FHFA: GSE Non-Performing Loan Portfolios Down 70%

The Federal Housing Finance Agency’s latest report on sale of non-performing loans by Fannie Mae and Freddie Mac showed of loans one or more years delinquent held in the Enterprises’ portfolios decreased by 70 percent.

The Enterprise Non-Performing Loan Sales Report (June 2020 NPL Sales Report (fhfa.gov)), covering sales information about NPLs sold through June 30 and reflecting borrower outcomes on NPLs sold through December 31, 2019 and reported through June 30, showed from program inception in 2014 through June 30, the Enterprises sold 128,471 NPLs with a total unpaid principal balance of $24.1 billion.
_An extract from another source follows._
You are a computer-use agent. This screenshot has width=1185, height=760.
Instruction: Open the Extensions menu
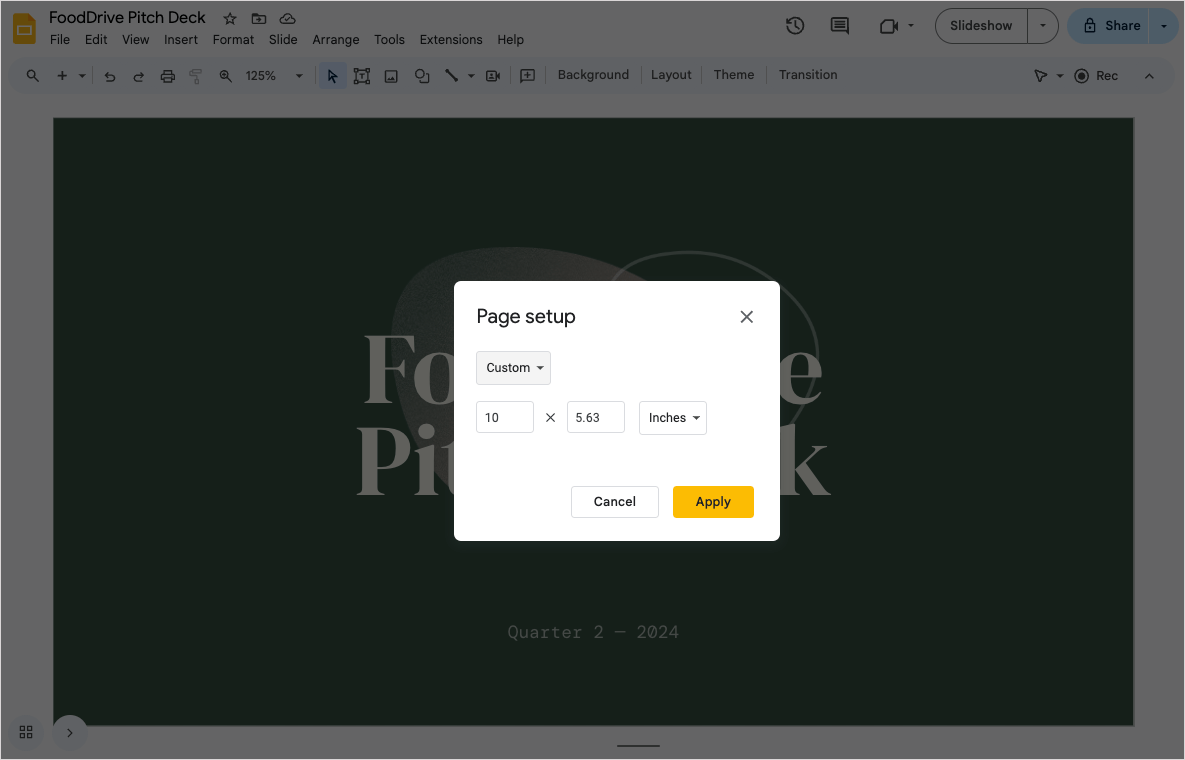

Other NPL sales highlights:

–NPLs sold had an average delinquency of 2.9 years and an average loan-to-value ratio of 91 percent.

–The average delinquency for pools sold ranged from 1.4 years to 6.2 years.

–NPLs in New Jersey, New York and Florida represented nearly half (44 percent) of the NPLs sold. These three states accounted for 47 percent of the Enterprises’ loans that were one year or more delinquent as of December 31, 2014, prior to the start of NPL program sales in 2015.

–Fannie Mae sold 86,216 loans with an aggregate UPB of $15.8 billion, an average delinquency of 3.0 years, and an average LTV of 89 percent.

–Freddie Mac sold 42,255 loans with an aggregate UPB of $8.4 billion, an average delinquency of 2.8 years, and an average LTV of 96 percent.

–NPLs on homes occupied by borrowers had the highest rate of foreclosure avoidance outcomes (39.1 percent foreclosure avoided versus 16.1 percent for vacant properties).

NPLs on vacant homes had a much higher rate of foreclosure, more than double the foreclosure rate of borrower-occupied properties (76.4 percent foreclosure versus 33.6 percent for borrower occupied properties).

FHFA said sale of NPLs reduces the number of delinquent loans in the Enterprises’ portfolios and transfers credit risk to the private sector.